Indocyanine green loaded hyaluronan-derived nanoparticles for fluorescence-enhanced surgical imaging of pancreatic cancer.

Pancreatic ductal adenocarcinoma is highly lethal and surgical resection is the only potential curative treatment for the disease. In this study, hyaluronic acid derived nanoparticles with physico-chemically entrapped indocyanine green, termed NanoICG, were utilized for intraoperative near infrared fluorescence detection of pancreatic cancer. NanoICG was not cytotoxic to healthy pancreatic epithelial cells and did not induce chemotaxis or phagocytosis, it accumulated significantly within the pancreas in an orthotopic pancreatic ductal adenocarcinoma model, and demonstrated contrast-enhancement for pancreatic lesions relative to non-diseased portions of the pancreas. Fluorescence microscopy showed higher fluorescence intensity in pancreatic lesions and splenic metastases due to NanoICG compared to ICG alone. The in vivo safety profile of NanoICG, including, biochemical, hematological, and pathological analysis of NanoICG-treated healthy mice, indicates negligible toxicity. These results suggest that NanoICG is a promising contrast agent for intraoperative detection of pancreatic tumors.

Near Infrared Fluorescent Nanoparticles Derived from Hyaluronic Acid Improve Tumor Contrast for Image-Guided Surgery.

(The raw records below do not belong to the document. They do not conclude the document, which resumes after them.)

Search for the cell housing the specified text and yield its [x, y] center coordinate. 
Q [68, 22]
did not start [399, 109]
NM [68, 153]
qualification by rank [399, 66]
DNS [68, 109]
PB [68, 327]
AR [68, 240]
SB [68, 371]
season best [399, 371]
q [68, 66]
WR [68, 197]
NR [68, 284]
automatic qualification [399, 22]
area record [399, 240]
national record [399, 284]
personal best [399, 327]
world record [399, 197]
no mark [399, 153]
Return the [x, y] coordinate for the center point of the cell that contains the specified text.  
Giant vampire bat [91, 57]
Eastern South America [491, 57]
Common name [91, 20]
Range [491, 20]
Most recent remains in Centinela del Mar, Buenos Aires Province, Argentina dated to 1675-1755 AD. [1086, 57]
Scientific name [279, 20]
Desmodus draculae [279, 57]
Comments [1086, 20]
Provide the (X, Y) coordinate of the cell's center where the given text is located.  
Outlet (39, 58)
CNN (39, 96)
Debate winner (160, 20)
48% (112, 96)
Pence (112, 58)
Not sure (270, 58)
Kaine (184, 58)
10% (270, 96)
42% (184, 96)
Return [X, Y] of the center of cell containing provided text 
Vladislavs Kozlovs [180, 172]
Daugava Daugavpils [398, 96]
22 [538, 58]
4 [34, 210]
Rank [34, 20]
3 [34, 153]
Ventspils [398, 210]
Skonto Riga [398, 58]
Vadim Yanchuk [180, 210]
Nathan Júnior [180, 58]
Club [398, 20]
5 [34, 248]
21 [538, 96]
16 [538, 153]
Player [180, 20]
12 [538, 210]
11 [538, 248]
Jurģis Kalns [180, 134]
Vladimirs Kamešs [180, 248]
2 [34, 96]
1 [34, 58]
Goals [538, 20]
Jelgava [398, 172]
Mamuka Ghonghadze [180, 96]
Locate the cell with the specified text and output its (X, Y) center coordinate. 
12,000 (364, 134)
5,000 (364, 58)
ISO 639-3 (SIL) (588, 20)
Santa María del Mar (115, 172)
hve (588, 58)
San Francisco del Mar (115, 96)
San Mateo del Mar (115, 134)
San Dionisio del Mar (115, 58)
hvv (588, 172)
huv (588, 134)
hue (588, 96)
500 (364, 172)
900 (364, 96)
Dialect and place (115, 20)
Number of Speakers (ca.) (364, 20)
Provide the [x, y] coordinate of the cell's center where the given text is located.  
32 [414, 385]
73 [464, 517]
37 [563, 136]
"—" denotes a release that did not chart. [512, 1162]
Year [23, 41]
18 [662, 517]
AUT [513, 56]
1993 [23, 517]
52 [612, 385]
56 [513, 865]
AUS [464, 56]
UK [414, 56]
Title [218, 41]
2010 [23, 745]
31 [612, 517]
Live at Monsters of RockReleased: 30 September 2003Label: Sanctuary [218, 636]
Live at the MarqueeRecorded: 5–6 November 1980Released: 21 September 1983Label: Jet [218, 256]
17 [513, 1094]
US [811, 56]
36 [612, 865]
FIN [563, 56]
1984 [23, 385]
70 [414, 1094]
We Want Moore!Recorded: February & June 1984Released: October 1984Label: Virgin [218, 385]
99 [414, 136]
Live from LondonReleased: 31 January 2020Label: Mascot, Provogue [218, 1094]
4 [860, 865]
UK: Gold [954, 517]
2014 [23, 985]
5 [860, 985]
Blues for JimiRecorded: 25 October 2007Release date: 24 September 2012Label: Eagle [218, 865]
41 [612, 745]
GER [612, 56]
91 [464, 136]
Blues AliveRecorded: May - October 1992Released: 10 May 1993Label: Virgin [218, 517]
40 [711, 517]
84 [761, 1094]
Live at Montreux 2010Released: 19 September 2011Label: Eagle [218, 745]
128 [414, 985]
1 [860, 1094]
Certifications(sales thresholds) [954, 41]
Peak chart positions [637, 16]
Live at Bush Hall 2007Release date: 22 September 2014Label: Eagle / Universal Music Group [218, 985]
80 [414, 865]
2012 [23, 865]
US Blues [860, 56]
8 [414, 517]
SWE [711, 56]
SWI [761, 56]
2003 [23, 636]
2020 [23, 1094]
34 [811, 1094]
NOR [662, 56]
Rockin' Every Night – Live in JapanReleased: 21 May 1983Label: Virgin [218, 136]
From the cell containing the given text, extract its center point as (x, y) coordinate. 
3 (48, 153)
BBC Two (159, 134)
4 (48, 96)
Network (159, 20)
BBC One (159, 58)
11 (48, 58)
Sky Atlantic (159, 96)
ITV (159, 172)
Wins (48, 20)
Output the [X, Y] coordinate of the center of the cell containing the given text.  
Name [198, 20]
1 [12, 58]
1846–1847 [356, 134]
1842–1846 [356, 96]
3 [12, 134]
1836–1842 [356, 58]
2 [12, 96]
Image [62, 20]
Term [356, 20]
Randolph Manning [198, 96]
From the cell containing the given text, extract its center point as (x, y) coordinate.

Tumor tissue that remains undetected at the primary surgical site can cause tumor recurrence, repeat surgery, and treatment strategy alterations that impose a significant patient and healthcare burden. Intraoperative near infrared fluorescence (NIRF) imaging is one potential method to identify remaining tumor by visualization of NIR fluorophores that are preferentially localized to the tumor. This requires development of fluorophores that consistently identify tumor tissue in different patients and tumor types. In this study we examined a panel of NIRF contrast agents consisting of polymeric nanoparticle (NP) formulations derived from hyaluronic acid (HA), with either physically entrapped indocyanine green (ICG) or covalently conjugated Cy7.5. Using orthotopic human breast cancer MDA-MB-231 xenografts in nude mice we identified two lead formulations. One, NanoICGPBA, with physicochemically entrapped ICG, showed 2.3-fold greater tumor contrast than ICG alone at 24 h (p < 0.01), and another, NanoCy7.5100-H, with covalently conjugated Cy7.5, showed 74-fold greater tumor contrast than Cy7.5 alone at 24 h (p < 0.0001). These two lead formulations were then tested in immune competent BALB/c mice bearing orthotopic 4T1 breast cancer tumors. NanoICGPBA showed 2.2-fold greater contrast than ICG alone (p < 0.0001), and NanoCy7.5100-H showed 14.8-fold greater contrast than Cy7.5 alone (p < 0.0001). Furthermore, both NanoICGPBA and NanoCy7.5100-H provided strong tumor enhancement using image-guided surgery in mice bearing 4T1 tumors. These studies demonstrate the efficacy of a panel of HA-derived NPs in delineating tumors in vivo, and identifies promising formulations that can be used for future in vivo tumor removal efficacy studies.